The request
Write out the passage from the microformats chat log word for word, starting at "#microformats 2020-04-22" and ending at "those existing PRs!".

Extract provided
· · · · ·
#microformats 2020-04-22

2020-04-22 UTC
[schmarty], KartikPrabhu, Bill_Bennett_NZ and [jgarber] joined the channel
#
[jgarber]
gRegorLove: I sorted out the conflicts on microformats/tests#112 and also found a bug and opened up an issue (microformats/tests#113) and a small PR to fix it (microformats/tests#114):
#
[jgarber]
☝ Thanks for your help today cranking through those existing PRs!
#
Loqi
[jgarber623] #114 Fix unresolved relative URL in output JSON
#
Loqi
[jgarber623] #112 Normalize example.com URLs in input and output
mauz555, [tantek], [jgmac1106], kino, [chrisaldrich] and GWG joined the channel
#
gRegorLove
[jgarber] I don't think the only-domain URLs are supposed to be normalized adding the trailing slash like that. Otherwise tests/112 looks good!
strugee joined the channel
#
Zegnat
It is hard to say what normalisation is supposed or not supposed to happen. I think we still do not define what a “normalized absolute URL” is, as the spec always calls it. I think it is not weird for libraries to require some value for path, which at minimum is the /. (Ie. it is not a “trailing slash”, it is “root path”.)
#
Zegnat
I think the IndieAuth specification even specifically mentions adding the last /, because of this reason: cannot have an empty path component to a URL.
· · · · ·
Recorded information

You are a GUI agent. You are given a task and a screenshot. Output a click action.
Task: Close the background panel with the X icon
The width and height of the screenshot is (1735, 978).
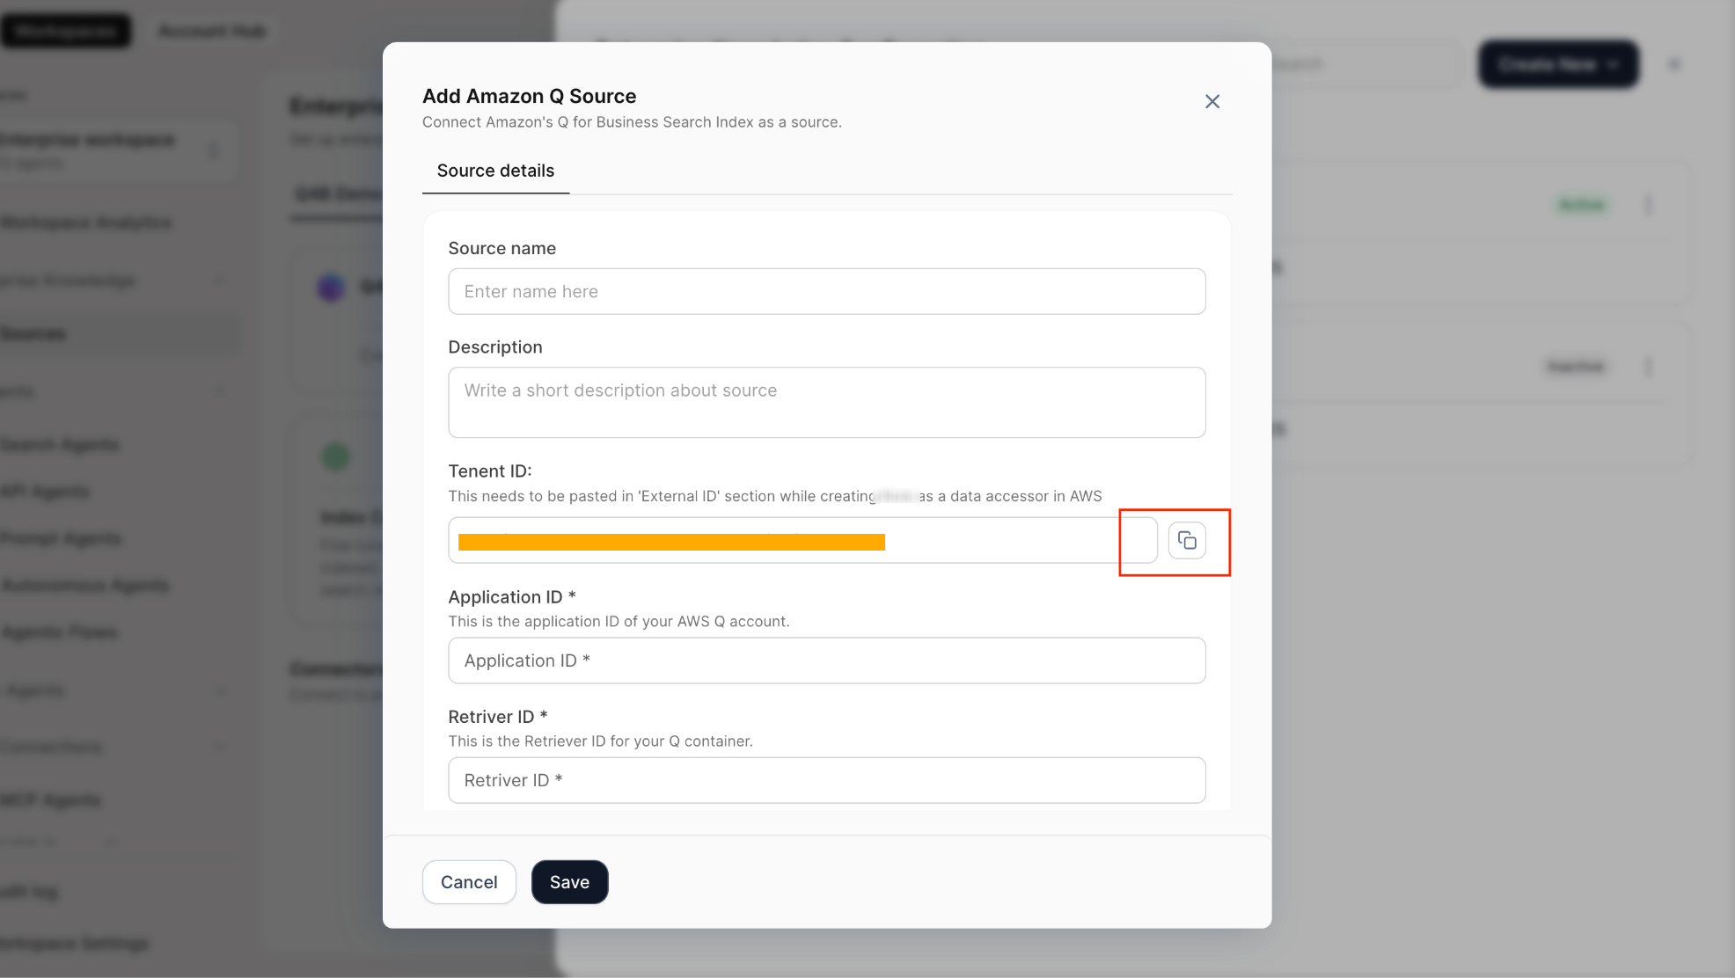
· · · · ·
Complete response
#microformats 2020-04-22

2020-04-22 UTC
[schmarty], KartikPrabhu, Bill_Bennett_NZ and [jgarber] joined the channel
#
[jgarber]
gRegorLove: I sorted out the conflicts on microformats/tests#112 and also found a bug and opened up an issue (microformats/tests#113) and a small PR to fix it (microformats/tests#114):
#
[jgarber]
☝ Thanks for your help today cranking through those existing PRs!